Output the material below as a JSON array of strings, one string per line, with blank lines omitted.
============================================================
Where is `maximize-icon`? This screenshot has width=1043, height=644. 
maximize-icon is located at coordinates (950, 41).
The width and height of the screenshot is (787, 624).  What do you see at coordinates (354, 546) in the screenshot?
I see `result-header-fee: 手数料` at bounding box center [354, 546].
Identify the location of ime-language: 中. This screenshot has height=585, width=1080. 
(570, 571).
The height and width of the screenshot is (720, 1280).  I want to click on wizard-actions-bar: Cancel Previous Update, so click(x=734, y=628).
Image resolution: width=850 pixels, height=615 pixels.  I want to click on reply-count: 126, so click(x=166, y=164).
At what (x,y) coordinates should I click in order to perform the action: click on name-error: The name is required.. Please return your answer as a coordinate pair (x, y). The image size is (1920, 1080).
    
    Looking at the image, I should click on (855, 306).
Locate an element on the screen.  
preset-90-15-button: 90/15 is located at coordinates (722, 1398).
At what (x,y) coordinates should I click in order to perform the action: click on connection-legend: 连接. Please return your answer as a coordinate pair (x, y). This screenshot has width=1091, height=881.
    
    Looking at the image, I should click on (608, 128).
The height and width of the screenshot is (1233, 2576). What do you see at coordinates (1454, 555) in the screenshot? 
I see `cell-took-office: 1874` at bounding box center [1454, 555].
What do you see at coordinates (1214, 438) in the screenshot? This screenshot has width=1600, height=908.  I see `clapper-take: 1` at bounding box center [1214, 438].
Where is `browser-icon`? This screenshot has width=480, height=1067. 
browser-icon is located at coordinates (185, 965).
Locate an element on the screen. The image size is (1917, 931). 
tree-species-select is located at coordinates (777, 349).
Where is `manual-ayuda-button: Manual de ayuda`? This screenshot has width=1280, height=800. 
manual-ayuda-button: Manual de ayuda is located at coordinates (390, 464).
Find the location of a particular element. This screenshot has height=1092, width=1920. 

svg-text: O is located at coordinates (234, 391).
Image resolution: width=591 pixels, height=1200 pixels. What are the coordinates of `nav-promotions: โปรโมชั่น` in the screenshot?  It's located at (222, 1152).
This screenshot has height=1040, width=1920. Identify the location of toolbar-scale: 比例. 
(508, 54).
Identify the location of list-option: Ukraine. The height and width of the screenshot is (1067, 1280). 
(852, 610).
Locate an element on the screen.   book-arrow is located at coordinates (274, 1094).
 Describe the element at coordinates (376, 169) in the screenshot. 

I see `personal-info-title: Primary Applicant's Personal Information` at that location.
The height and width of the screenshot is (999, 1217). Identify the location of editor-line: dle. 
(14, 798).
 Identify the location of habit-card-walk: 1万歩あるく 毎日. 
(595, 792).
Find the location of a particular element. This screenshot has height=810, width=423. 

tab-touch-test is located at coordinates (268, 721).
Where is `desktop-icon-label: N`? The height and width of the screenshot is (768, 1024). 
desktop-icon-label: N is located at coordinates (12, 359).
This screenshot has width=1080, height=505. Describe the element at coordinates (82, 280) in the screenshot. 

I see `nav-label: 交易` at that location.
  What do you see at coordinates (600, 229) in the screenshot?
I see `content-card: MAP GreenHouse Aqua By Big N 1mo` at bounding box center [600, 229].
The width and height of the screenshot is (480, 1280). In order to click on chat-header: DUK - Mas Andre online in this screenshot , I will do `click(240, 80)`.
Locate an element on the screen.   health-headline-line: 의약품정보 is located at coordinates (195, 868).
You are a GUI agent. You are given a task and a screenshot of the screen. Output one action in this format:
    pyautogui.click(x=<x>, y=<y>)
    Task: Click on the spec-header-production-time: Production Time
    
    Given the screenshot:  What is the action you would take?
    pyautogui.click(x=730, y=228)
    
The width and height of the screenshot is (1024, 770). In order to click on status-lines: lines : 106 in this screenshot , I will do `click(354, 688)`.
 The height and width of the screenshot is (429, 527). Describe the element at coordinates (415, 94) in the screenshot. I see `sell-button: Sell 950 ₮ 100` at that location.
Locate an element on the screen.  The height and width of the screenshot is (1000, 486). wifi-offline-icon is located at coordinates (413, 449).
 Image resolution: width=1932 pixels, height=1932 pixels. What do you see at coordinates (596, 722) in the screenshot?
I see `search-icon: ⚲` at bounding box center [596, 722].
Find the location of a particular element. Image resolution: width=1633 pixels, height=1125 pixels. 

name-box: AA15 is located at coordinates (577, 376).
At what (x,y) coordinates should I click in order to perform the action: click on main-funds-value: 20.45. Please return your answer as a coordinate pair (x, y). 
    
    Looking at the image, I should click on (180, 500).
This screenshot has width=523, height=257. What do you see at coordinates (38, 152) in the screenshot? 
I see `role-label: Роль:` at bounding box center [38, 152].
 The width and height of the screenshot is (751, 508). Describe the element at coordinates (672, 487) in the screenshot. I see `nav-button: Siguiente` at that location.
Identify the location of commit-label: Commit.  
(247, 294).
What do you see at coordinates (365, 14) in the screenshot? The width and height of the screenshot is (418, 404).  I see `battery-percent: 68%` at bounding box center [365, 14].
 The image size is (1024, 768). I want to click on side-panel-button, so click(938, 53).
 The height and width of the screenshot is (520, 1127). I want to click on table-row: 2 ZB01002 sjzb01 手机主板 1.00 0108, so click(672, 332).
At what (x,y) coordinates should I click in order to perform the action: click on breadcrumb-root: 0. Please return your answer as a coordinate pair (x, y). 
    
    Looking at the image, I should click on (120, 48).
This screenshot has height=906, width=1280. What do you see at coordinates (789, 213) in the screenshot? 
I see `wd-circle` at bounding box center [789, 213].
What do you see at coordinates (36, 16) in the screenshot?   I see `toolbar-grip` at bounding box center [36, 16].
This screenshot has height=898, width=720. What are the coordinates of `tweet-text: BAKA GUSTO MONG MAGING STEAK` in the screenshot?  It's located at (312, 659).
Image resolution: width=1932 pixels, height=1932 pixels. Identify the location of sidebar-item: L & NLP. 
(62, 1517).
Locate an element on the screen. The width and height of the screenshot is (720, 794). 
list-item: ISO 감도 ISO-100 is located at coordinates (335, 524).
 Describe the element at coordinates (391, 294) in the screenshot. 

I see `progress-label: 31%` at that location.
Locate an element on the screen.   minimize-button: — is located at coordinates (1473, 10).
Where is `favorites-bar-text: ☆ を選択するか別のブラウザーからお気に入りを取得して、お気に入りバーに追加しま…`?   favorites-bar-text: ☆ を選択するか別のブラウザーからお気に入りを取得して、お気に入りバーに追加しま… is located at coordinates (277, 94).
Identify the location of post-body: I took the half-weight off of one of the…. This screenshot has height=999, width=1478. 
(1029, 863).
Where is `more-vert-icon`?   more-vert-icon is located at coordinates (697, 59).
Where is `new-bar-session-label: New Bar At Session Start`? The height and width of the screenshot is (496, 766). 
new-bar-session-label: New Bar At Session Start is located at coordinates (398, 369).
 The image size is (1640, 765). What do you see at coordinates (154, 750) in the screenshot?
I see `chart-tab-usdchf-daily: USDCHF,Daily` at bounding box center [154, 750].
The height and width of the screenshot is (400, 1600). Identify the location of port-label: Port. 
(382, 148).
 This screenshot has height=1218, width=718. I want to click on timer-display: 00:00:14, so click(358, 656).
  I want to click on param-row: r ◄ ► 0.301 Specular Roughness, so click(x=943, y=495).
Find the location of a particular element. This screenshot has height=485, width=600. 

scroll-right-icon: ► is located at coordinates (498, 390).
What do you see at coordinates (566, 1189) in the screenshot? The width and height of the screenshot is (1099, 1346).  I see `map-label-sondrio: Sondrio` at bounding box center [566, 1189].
============================================================
ANSWER BOX:
[
  "Where is `maximize-icon`? This screenshot has width=1043, height=644. ",
  "maximize-icon is located at coordinates (950, 41).",
  "The width and height of the screenshot is (787, 624).  What do you see at coordinates (354, 546) in the screenshot?",
  "I see `result-header-fee: 手数料` at bounding box center [354, 546].",
  "Identify the location of ime-language: 中. This screenshot has height=585, width=1080. ",
  "(570, 571).",
  "The height and width of the screenshot is (720, 1280).  I want to click on wizard-actions-bar: Cancel Previous Update, so click(x=734, y=628).",
  "Image resolution: width=850 pixels, height=615 pixels.  I want to click on reply-count: 126, so click(x=166, y=164).",
  "At what (x,y) coordinates should I click in order to perform the action: click on name-error: The name is required.. Please return your answer as a coordinate pair (x, y). The image size is (1920, 1080).",
  "    Looking at the image, I should click on (855, 306).",
  "Locate an element on the screen.  ",
  "preset-90-15-button: 90/15 is located at coordinates (722, 1398).",
  "At what (x,y) coordinates should I click in order to perform the action: click on connection-legend: 连接. Please return your answer as a coordinate pair (x, y). This screenshot has width=1091, height=881.",
  "    Looking at the image, I should click on (608, 128).",
  "The height and width of the screenshot is (1233, 2576). What do you see at coordinates (1454, 555) in the screenshot? ",
  "I see `cell-took-office: 1874` at bounding box center [1454, 555].",
  "What do you see at coordinates (1214, 438) in the screenshot? This screenshot has width=1600, height=908.  I see `clapper-take: 1` at bounding box center [1214, 438].",
  "Where is `browser-icon`? This screenshot has width=480, height=1067. ",
  "browser-icon is located at coordinates (185, 965).",
  "Locate an element on the screen. The image size is (1917, 931). ",
  "tree-species-select is located at coordinates (777, 349).",
  "Where is `manual-ayuda-button: Manual de ayuda`? This screenshot has width=1280, height=800. ",
  "manual-ayuda-button: Manual de ayuda is located at coordinates (390, 464).",
  "Find the location of a particular element. This screenshot has height=1092, width=1920. ",
  "svg-text: O is located at coordinates (234, 391).",
  "Image resolution: width=591 pixels, height=1200 pixels. What are the coordinates of `nav-promotions: โปรโมชั่น` in the screenshot?  It's located at (222, 1152).",
  "This screenshot has height=1040, width=1920. Identify the location of toolbar-scale: 比例. ",
  "(508, 54).",
  "Identify the location of list-option: Ukraine. The height and width of the screenshot is (1067, 1280). ",
  "(852, 610).",
  "Locate an element on the screen.   book-arrow is located at coordinates (274, 1094).",
  " Describe the element at coordinates (376, 169) in the screenshot. ",
  "I see `personal-info-title: Primary Applicant's Personal Information` at that location.",
  "The height and width of the screenshot is (999, 1217). Identify the location of editor-line: dle. ",
  "(14, 798).",
  " Identify the location of habit-card-walk: 1万歩あるく 毎日. ",
  "(595, 792).",
  "Find the location of a particular element. This screenshot has height=810, width=423. ",
  "tab-touch-test is located at coordinates (268, 721).",
  "Where is `desktop-icon-label: N`? The height and width of the screenshot is (768, 1024). ",
  "desktop-icon-label: N is located at coordinates (12, 359).",
  "This screenshot has width=1080, height=505. Describe the element at coordinates (82, 280) in the screenshot. ",
  "I see `nav-label: 交易` at that location.",
  "  What do you see at coordinates (600, 229) in the screenshot?",
  "I see `content-card: MAP GreenHouse Aqua By Big N 1mo` at bounding box center [600, 229].",
  "The width and height of the screenshot is (480, 1280). In order to click on chat-header: DUK - Mas Andre online in this screenshot , I will do `click(240, 80)`.",
  "Locate an element on the screen.   health-headline-line: 의약품정보 is located at coordinates (195, 868).",
  "You are a GUI agent. You are given a task and a screenshot of the screen. Output one action in this format:",
  "    pyautogui.click(x=<x>, y=<y>)",
  "    Task: Click on the spec-header-production-time: Production Time",
  "    Given the screenshot:  What is the action you would take?",
  "    pyautogui.click(x=730, y=228)",
  "The width and height of the screenshot is (1024, 770). In order to click on status-lines: lines : 106 in this screenshot , I will do `click(354, 688)`.",
  " The height and width of the screenshot is (429, 527). Describe the element at coordinates (415, 94) in the screenshot. I see `sell-button: Sell 950 ₮ 100` at that location.",
  "Locate an element on the screen.  The height and width of the screenshot is (1000, 486). wifi-offline-icon is located at coordinates (413, 449).",
  " Image resolution: width=1932 pixels, height=1932 pixels. What do you see at coordinates (596, 722) in the screenshot?",
  "I see `search-icon: ⚲` at bounding box center [596, 722].",
  "Find the location of a particular element. Image resolution: width=1633 pixels, height=1125 pixels. ",
  "name-box: AA15 is located at coordinates (577, 376).",
  "At what (x,y) coordinates should I click in order to perform the action: click on main-funds-value: 20.45. Please return your answer as a coordinate pair (x, y). ",
  "    Looking at the image, I should click on (180, 500).",
  "This screenshot has width=523, height=257. What do you see at coordinates (38, 152) in the screenshot? ",
  "I see `role-label: Роль:` at bounding box center [38, 152].",
  " The width and height of the screenshot is (751, 508). Describe the element at coordinates (672, 487) in the screenshot. I see `nav-button: Siguiente` at that location.",
  "Identify the location of commit-label: Commit.  ",
  "(247, 294).",
  "What do you see at coordinates (365, 14) in the screenshot? The width and height of the screenshot is (418, 404).  I see `battery-percent: 68%` at bounding box center [365, 14].",
  " The image size is (1024, 768). I want to click on side-panel-button, so click(938, 53).",
  " The height and width of the screenshot is (520, 1127). I want to click on table-row: 2 ZB01002 sjzb01 手机主板 1.00 0108, so click(672, 332).",
  "At what (x,y) coordinates should I click in order to perform the action: click on breadcrumb-root: 0. Please return your answer as a coordinate pair (x, y). ",
  "    Looking at the image, I should click on (120, 48).",
  "This screenshot has height=906, width=1280. What do you see at coordinates (789, 213) in the screenshot? ",
  "I see `wd-circle` at bounding box center [789, 213].",
  "What do you see at coordinates (36, 16) in the screenshot?   I see `toolbar-grip` at bounding box center [36, 16].",
  "This screenshot has height=898, width=720. What are the coordinates of `tweet-text: BAKA GUSTO MONG MAGING STEAK` in the screenshot?  It's located at (312, 659).",
  "Image resolution: width=1932 pixels, height=1932 pixels. Identify the location of sidebar-item: L & NLP. ",
  "(62, 1517).",
  "Locate an element on the screen. The width and height of the screenshot is (720, 794). ",
  "list-item: ISO 감도 ISO-100 is located at coordinates (335, 524).",
  " Describe the element at coordinates (391, 294) in the screenshot. ",
  "I see `progress-label: 31%` at that location.",
  "Locate an element on the screen.   minimize-button: — is located at coordinates (1473, 10).",
  "Where is `favorites-bar-text: ☆ を選択するか別のブラウザーからお気に入りを取得して、お気に入りバーに追加しま…`?   favorites-bar-text: ☆ を選択するか別のブラウザーからお気に入りを取得して、お気に入りバーに追加しま… is located at coordinates (277, 94).",
  "Identify the location of post-body: I took the half-weight off of one of the…. This screenshot has height=999, width=1478. ",
  "(1029, 863).",
  "Where is `more-vert-icon`?   more-vert-icon is located at coordinates (697, 59).",
  "Where is `new-bar-session-label: New Bar At Session Start`? The height and width of the screenshot is (496, 766). ",
  "new-bar-session-label: New Bar At Session Start is located at coordinates (398, 369).",
  " The image size is (1640, 765). What do you see at coordinates (154, 750) in the screenshot?",
  "I see `chart-tab-usdchf-daily: USDCHF,Daily` at bounding box center [154, 750].",
  "The height and width of the screenshot is (400, 1600). Identify the location of port-label: Port. ",
  "(382, 148).",
  " This screenshot has height=1218, width=718. I want to click on timer-display: 00:00:14, so click(358, 656).",
  "  I want to click on param-row: r ◄ ► 0.301 Specular Roughness, so click(x=943, y=495).",
  "Find the location of a particular element. This screenshot has height=485, width=600. ",
  "scroll-right-icon: ► is located at coordinates (498, 390).",
  "What do you see at coordinates (566, 1189) in the screenshot? The width and height of the screenshot is (1099, 1346).  I see `map-label-sondrio: Sondrio` at bounding box center [566, 1189]."
]